When a film comes out that dares to defy convention in shocking, confusing, or dissatisfying manner, controversy is bound to spring from the polarized audience reaction. Darren Aaronofsky has a history of creating controversial movies such as “Noah” and “Black Swan,” and his new film “Mother!” is no different.
“Mother!” stars Jennifer Lawrence and Javier Bardem as a couple in a secluded, peaceful home that becomes disrupted when unexpected visitors start invading the house.
Watching this film is like experiencing a dream, and deciphering it often feels like making sense of a dream. Nothing is literal and everything is symbolic of something bigger. There are strange occurrences that increase until your peaceful dream becomes a horrific nightmare that you wake up from screaming. Like a dream-turned-nightmare, this movie will disturb and unsettle many people. I certainly will never be able to wring some of the film’s images from my mind.
“Mother!” has many pieces that fit together, and there’s biblical allegory that goes along with it. That isn’t to say that Aronofsky is trying to preach a Christian message here (though the message isn’t inherently anti-religious either), but references to religion serve as one piece of a narrative that comments on the nature of the world. If you pay attention to every detail, you may be able to piece the message together. If not, you will find yourself trying to make sense of it hours after the credits roll.

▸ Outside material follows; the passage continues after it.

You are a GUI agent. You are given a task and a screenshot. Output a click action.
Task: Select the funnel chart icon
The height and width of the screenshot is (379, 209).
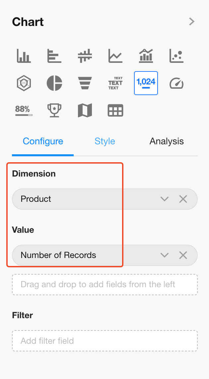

The camerawork is intimate and suffocating, with many shots consisting of a single close up of one character. There are a few wide shots here and there for momentary relief, but overall, the cinematography inspires claustrophobia in the mind. This gives special importance to the acting, which is thankfully well executed by everyone involved.
Lawrence has been stuck in a rut since playing Katniss in “The Hunger Games”, starring in similar roles ever since. “Mother!” is a chance for her to spread her wings as an actress, and she runs with it, giving some of her best acting in years. There’s nothing in her performance that totally wows or makes you forget it’s Lawrence, but it’s nice change of pace from her typical female action hero role.
Anyone who has seen “Rosemary’s Baby” will notice immediately the similarities between it and “Mother!” However, like Aronofsky’s “Black Swan,“ “Mother!” never relies on borrowed aspects alone, making it unique enough not to be called blatant plagiarism (though a stronger case could certainly be made about how “Black Swan” copied the Japanese thriller “Perfect Blue”). Anyone looking for a thrill-ride from start to finish will find themselves bored during some parts of “Mother!,” but what those parts lack in excitement, they make up for in surrealism and engrossing details.
I want to stress again that this is not your regular movie, if it wasn’t already apparent. If you like straight-forward narratives, simple messages, and a climax that ends on a high note, you are going to hate this movie. It’s not for everyone, and even if you enjoy symbolic art-house films, you may hate this movie because of its shocking and grotesque imagery. Anyone interested in seeing this should approach with caution and make sure they’re not walking in with expectations of convention.